TO DO >>
Beginning with the line that has "Task: Turn off email notifications" and ending with the line that has "Where should I", retype the entries below exactly, except for the pictures.

RECORD EXCERPTS >>
____

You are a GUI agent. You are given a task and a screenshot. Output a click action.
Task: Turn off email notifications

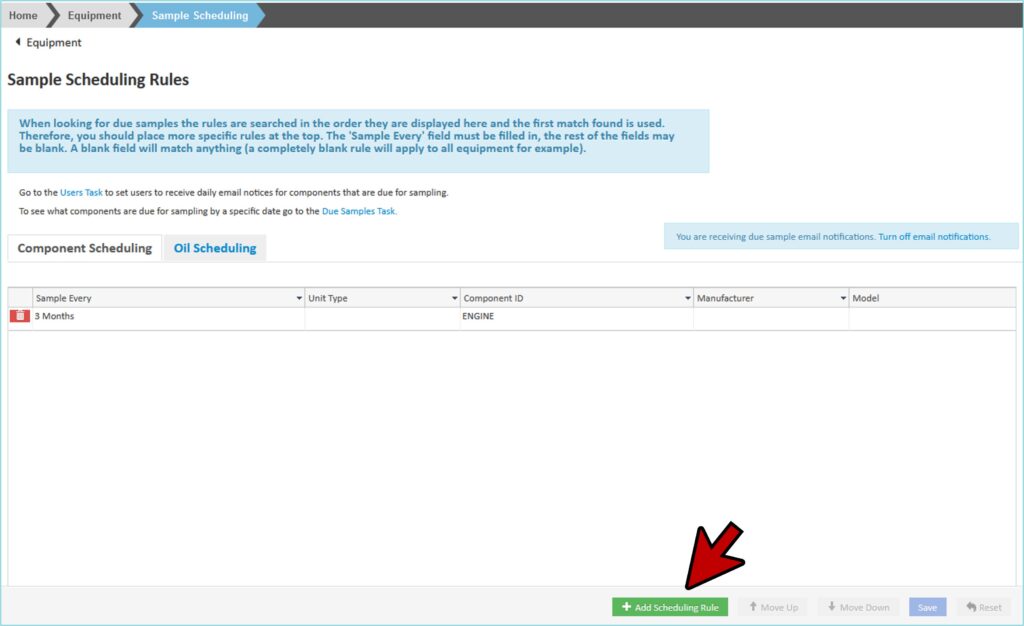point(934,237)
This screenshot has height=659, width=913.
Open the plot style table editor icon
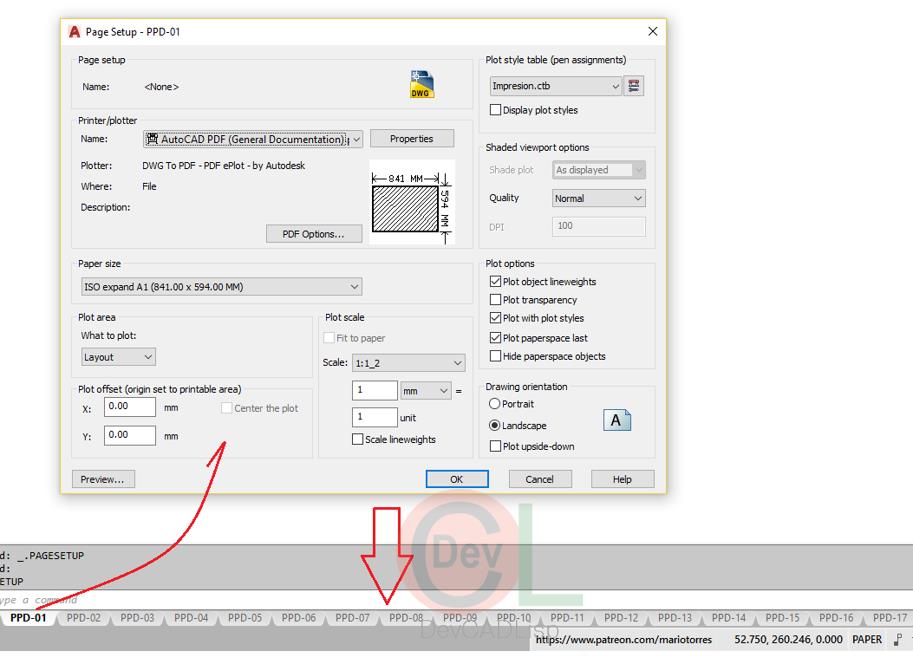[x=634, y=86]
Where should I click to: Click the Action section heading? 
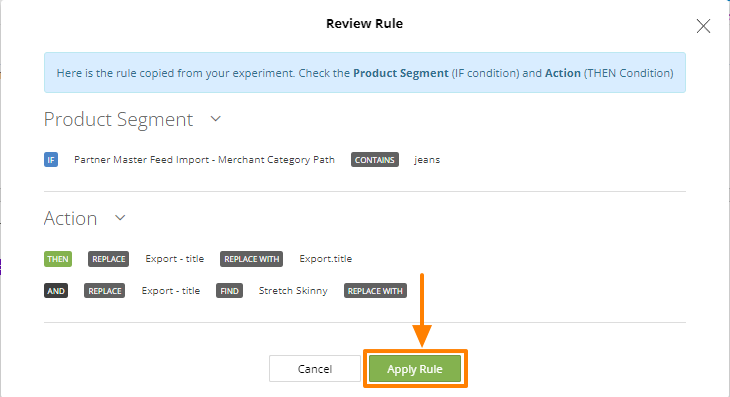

____

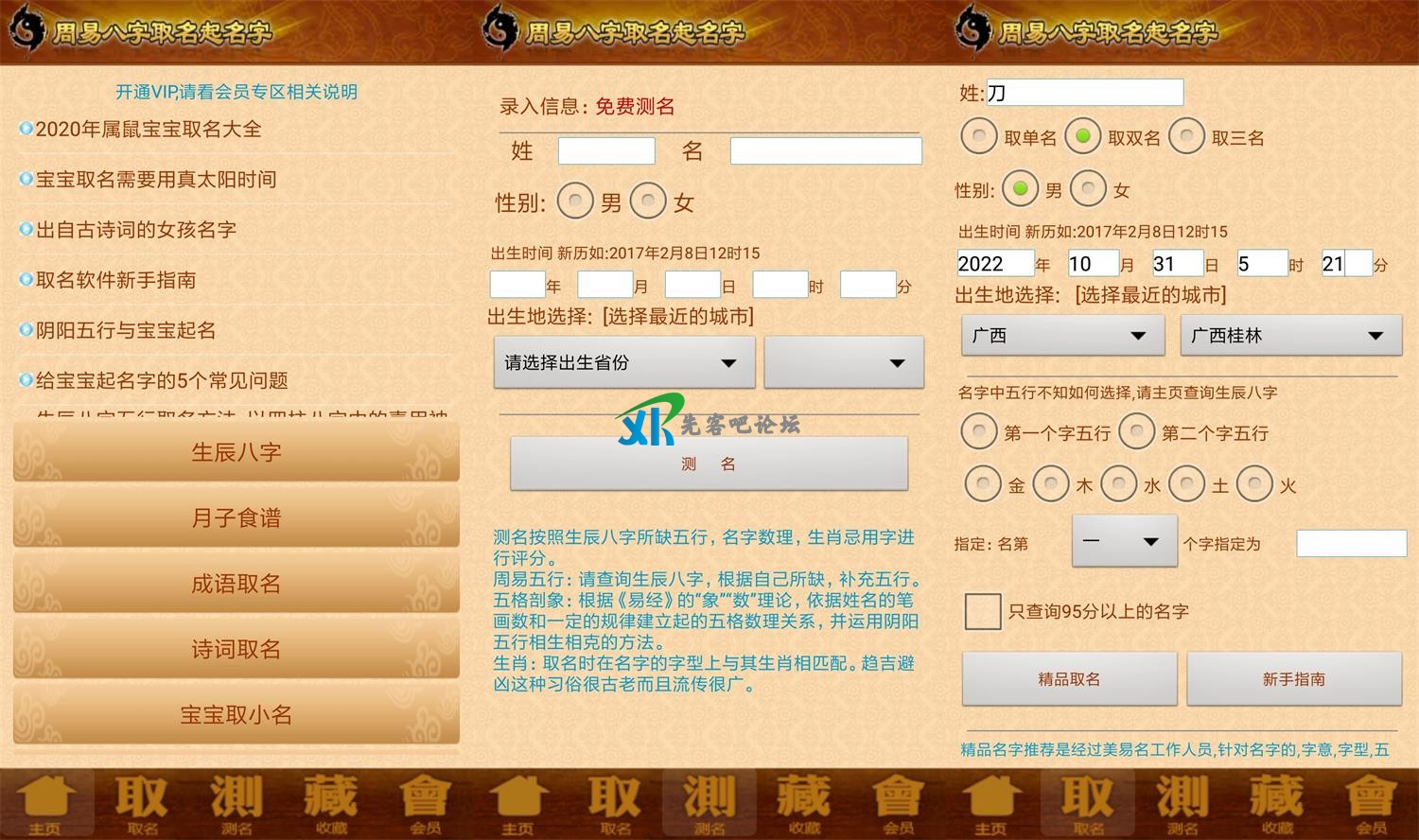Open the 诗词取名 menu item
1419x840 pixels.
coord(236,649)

____

COMPLETED EXERCISE >>
Task: Turn off email notifications

point(934,237)
This screenshot has height=659, width=913.
Open the plot style table editor icon
[x=634, y=86]
Where should I click to: Click the Action section heading? 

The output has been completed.